* [Work order]
Please return all lines in the listing holding the word "will".
____ Record extracts
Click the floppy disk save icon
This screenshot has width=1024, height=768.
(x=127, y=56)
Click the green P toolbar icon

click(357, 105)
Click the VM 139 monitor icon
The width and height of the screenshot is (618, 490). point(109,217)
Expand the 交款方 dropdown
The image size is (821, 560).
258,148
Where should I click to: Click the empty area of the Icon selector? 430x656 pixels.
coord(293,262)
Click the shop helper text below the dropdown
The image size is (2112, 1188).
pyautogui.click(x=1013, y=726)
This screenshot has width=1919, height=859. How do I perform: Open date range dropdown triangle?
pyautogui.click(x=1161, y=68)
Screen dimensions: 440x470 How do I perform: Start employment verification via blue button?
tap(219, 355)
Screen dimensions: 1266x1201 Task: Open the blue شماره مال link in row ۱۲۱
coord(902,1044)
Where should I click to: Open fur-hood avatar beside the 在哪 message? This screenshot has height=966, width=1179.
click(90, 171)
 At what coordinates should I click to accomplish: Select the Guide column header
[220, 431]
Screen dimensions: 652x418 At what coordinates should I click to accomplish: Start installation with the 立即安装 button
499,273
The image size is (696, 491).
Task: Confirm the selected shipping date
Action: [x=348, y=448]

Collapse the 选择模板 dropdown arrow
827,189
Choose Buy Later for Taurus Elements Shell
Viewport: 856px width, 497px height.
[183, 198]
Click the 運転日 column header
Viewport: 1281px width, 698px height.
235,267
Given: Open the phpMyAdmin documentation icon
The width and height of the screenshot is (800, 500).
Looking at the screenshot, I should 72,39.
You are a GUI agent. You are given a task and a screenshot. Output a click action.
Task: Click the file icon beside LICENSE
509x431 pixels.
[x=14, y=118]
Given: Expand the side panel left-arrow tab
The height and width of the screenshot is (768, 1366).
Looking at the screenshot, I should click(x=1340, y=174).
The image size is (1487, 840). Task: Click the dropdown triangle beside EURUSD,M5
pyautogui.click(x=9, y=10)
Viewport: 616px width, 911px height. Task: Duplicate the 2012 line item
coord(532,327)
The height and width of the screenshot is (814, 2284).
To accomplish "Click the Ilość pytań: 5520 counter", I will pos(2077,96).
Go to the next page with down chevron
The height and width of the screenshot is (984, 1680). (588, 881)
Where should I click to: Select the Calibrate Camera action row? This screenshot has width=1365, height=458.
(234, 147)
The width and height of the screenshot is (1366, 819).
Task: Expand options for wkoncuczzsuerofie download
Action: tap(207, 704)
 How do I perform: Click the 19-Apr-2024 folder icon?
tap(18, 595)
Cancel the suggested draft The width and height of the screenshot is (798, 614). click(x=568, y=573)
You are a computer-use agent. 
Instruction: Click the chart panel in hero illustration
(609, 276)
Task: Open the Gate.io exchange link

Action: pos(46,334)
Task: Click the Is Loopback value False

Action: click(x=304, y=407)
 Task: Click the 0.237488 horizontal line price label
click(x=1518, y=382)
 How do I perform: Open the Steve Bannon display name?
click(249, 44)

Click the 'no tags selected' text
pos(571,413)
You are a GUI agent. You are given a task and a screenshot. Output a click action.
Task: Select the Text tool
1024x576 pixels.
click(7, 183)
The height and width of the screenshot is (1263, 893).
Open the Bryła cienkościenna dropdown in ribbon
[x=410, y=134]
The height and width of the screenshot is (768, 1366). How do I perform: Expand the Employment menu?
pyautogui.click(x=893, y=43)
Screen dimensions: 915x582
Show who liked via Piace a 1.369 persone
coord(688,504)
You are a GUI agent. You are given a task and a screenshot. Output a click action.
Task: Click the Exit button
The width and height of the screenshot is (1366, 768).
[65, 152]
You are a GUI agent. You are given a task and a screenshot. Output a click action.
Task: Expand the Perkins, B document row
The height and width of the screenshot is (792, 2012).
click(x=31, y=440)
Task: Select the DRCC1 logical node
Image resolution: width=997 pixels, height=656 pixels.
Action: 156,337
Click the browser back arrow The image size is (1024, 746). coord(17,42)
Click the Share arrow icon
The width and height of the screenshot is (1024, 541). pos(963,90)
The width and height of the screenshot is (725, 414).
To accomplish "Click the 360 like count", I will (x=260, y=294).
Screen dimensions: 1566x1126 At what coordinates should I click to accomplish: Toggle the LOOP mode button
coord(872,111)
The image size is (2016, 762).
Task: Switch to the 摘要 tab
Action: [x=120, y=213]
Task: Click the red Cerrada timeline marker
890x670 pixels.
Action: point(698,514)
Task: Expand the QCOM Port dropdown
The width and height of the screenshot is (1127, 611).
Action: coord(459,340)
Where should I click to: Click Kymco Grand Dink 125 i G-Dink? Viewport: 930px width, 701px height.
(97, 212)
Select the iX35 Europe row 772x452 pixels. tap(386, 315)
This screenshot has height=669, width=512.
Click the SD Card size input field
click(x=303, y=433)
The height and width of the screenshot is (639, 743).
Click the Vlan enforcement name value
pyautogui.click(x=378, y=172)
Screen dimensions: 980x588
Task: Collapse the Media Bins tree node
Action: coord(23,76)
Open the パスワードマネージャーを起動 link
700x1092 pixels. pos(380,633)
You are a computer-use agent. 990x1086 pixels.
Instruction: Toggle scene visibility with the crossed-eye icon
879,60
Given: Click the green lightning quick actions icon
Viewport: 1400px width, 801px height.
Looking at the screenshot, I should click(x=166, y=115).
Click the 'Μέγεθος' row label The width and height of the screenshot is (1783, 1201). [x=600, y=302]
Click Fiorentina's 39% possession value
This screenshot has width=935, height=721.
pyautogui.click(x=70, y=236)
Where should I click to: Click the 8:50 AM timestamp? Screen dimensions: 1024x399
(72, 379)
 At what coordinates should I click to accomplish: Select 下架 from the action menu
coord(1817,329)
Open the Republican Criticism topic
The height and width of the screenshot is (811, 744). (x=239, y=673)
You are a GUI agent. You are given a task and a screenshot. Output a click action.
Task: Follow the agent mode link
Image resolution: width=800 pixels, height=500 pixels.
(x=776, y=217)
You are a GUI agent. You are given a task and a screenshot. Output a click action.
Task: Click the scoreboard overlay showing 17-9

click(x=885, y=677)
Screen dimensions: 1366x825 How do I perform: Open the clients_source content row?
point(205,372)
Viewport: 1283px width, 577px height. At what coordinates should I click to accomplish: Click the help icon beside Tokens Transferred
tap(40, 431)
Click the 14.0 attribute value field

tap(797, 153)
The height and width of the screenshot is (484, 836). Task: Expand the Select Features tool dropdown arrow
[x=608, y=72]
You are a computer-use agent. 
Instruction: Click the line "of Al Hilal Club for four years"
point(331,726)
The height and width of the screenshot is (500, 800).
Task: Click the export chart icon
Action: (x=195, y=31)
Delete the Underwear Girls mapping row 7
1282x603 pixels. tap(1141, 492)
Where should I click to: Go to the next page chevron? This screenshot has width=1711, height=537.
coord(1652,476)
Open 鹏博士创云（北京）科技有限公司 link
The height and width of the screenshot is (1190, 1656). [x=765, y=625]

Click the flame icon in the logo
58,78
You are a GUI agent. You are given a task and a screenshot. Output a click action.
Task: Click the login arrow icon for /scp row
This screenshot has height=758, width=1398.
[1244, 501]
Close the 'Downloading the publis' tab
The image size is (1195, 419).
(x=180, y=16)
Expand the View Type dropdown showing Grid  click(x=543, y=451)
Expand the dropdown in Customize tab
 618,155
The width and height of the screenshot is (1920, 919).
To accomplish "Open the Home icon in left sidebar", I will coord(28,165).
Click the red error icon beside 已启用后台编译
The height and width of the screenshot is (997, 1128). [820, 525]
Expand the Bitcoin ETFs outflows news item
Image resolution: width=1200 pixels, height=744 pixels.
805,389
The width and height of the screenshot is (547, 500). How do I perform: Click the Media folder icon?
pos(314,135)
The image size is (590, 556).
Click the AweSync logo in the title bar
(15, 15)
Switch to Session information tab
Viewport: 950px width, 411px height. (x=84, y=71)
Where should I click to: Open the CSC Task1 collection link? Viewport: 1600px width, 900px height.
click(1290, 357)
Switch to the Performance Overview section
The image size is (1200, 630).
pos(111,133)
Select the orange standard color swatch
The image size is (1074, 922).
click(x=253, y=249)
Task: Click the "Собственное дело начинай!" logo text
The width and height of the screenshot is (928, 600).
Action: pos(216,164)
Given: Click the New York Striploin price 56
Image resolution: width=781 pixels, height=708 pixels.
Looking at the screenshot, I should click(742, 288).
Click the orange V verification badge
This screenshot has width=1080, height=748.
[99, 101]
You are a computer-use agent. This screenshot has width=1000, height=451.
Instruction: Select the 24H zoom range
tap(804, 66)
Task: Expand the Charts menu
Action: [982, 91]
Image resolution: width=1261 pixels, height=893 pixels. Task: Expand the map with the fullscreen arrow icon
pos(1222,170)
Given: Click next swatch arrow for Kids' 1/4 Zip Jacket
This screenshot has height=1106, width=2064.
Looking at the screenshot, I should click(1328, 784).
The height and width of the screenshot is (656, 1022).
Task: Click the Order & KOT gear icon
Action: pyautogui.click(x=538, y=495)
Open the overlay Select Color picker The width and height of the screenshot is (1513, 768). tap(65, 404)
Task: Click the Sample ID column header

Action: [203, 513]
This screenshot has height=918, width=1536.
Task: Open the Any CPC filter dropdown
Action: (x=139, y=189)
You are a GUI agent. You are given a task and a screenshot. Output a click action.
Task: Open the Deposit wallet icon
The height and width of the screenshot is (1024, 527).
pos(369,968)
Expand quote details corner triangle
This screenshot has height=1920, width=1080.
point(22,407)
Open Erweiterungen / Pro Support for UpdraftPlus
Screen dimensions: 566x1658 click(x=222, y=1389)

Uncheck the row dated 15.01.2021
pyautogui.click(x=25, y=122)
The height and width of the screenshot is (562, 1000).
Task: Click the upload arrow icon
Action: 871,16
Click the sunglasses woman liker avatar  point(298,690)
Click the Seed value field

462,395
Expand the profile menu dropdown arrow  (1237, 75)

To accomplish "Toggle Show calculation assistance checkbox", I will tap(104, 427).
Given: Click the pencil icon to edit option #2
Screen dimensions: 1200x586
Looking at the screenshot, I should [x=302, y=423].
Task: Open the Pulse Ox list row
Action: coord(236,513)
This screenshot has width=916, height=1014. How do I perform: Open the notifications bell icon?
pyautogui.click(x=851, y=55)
________
* [Exercise result]
To accomplish "Click the Ilość pytań: 5520 counter", I will pos(2077,96).
To accomplish "Click the 360 like count", I will (x=260, y=294).
To accomplish "Open the Home icon in left sidebar", I will coord(28,165).
To accomplish "Toggle Show calculation assistance checkbox", I will tap(104, 427).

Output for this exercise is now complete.